09:08 AM -- Testimony of Dr. Dan Wallach
Dr. Dan Wallach, Associate Professor of Computer Science, Rice University, introduced himself and provided his background in the area of elections and voting security. Commission members received copies of testimony that Dr. Wallach delivered to the Texas Committee on State Affairs (Attachment A), which Dr. Wallach used as a basis for his testimony before the commission. Dr. Wallach discussed the contents of this testimony, which includes examples of electronic voting machine failures. Dr. Wallach responded to a question regarding the types of machines used in the counties where these failures occurred. Dr. Wallach continued with his testimony, discussing human error and security attacks that may result in electronic voting machine failure.

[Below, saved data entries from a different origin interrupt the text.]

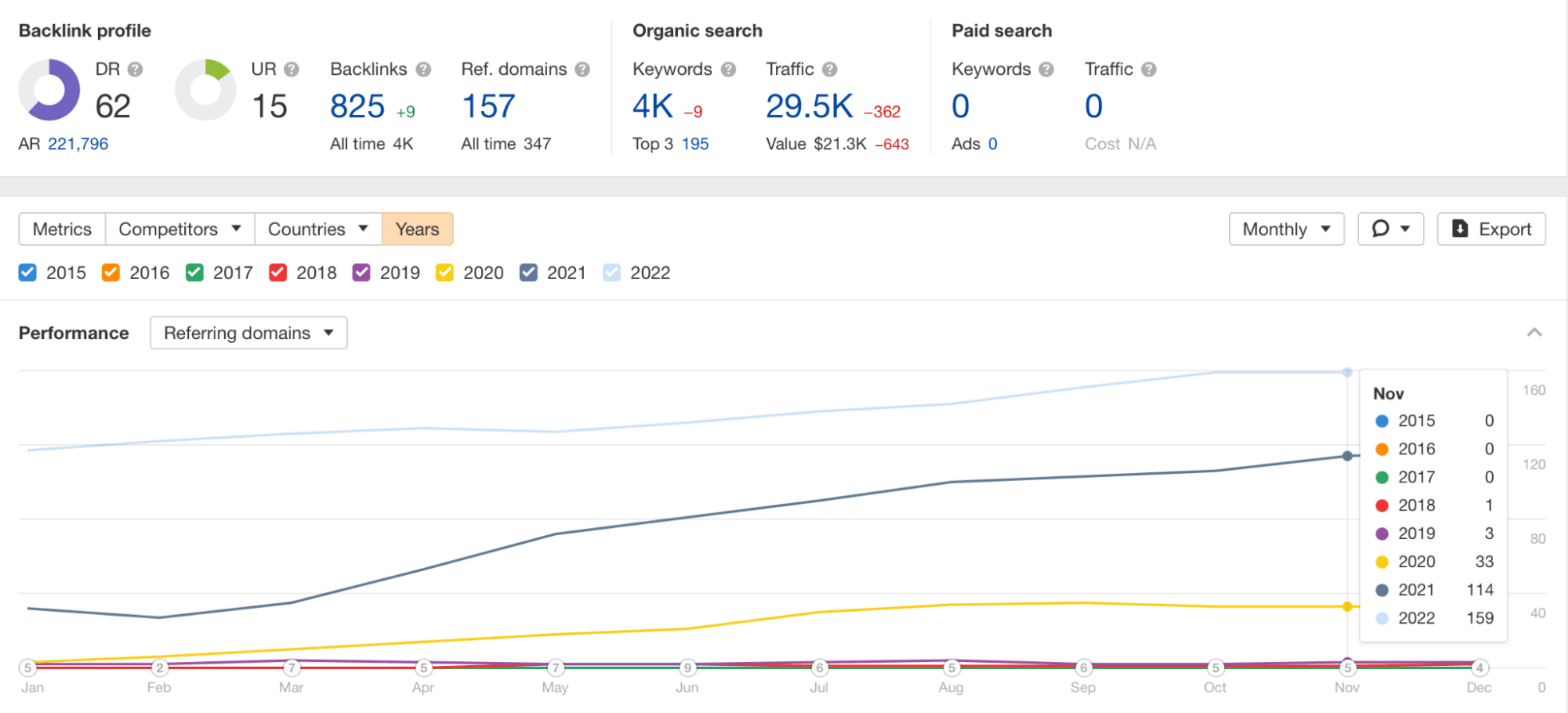Image resolution: width=1568 pixels, height=713 pixels.
Task: Click the Paid search Keywords help icon
Action: tap(1046, 69)
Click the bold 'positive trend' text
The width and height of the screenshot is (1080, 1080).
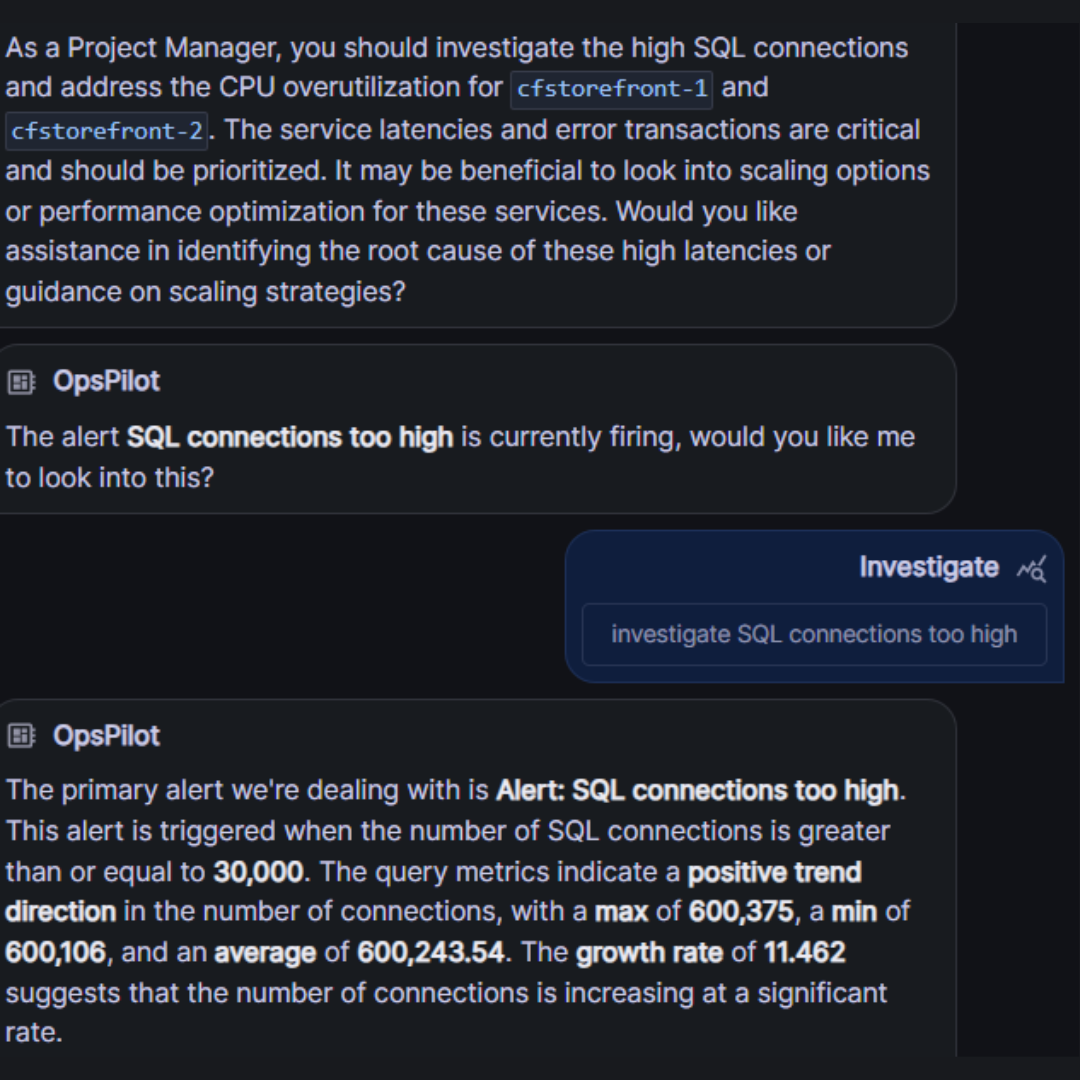click(x=774, y=872)
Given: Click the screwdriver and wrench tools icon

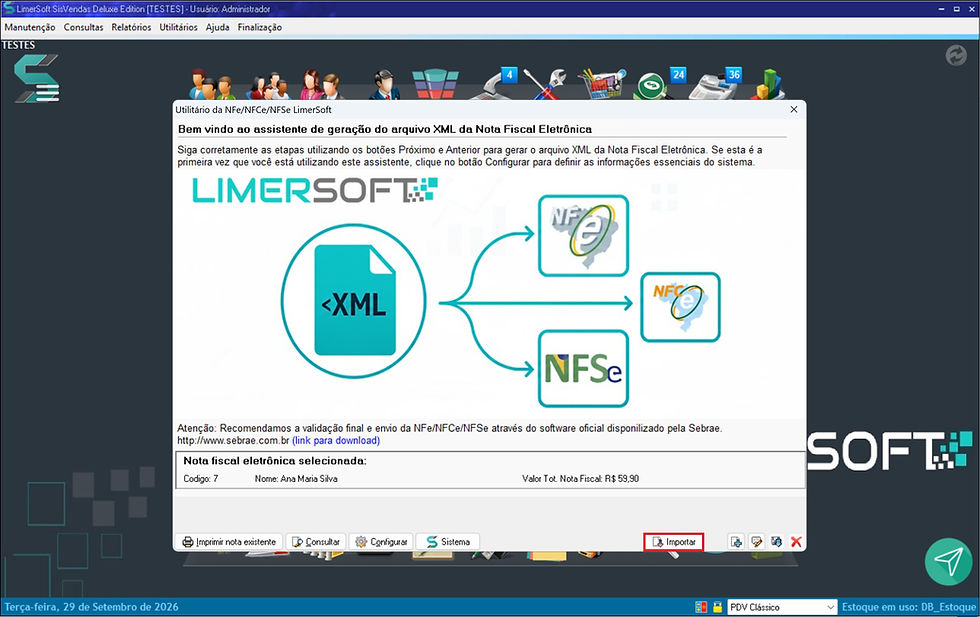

Dr. Wallach continued his testimony, describing electronic voting machine vendor responses to machine failures, and how machine security can be attacked. Dr. Wallach also discussed the position of electronic voting machine vendors regarding allowing outside parties to address potential flaws in the machines and machine software. Dr. Wallach then discussed methods for certifying electronic voting machines, and certain methods that can be employed to limit electronic voting machine failures.
Dr. Wallach continued his testimony, focusing on ways to improving the use of electronic voting machines. Professor Wallach fielded questions, starting with a question regarding studies dealing with electronic voting machine tampering, and a question regarding the types of voting hardware that are vulnerable to tampering. Dr. Wallach next responded to questions regarding how electronic voting machine hardware is infected, and problems with allowing straight-ticket votes using electronic machines. Discussion ensued regarding proprietary and copyright issues surrounding vendor voting machine software, and the types of software used in electronic voting machines.
Discussion ensued regarding safe electronic voting technologies currently available, and the future of electronic voting machine use. Dr. Wallach responded to questions regarding software currently available that monitors hardware to ensure the software being employed in the hardware is the authentic and proper software. Dr. Wallach responded to further questions regarding how electronic voting machines that have been tampered with may react when used by a voter, and recorded instances where electronic voting machine software has been attacked. Discussion followed regarding the effectiveness of current and future electronic voting machine standards.
The committee discussed with Dr. Wallach the processes by which voting machine technologies might be compromised prior to use, resulting in a county-wide voting system failure. Discussion followed regarding the end-to-end verification process using encryption technology. Dr. Wallach responded to questions regarding comparative security across the various types of voting systems, both electronic and manual.
Dr. Wallach responded to questions regarding how electronic voting machines can be attacked to sway an election without drawing public attention.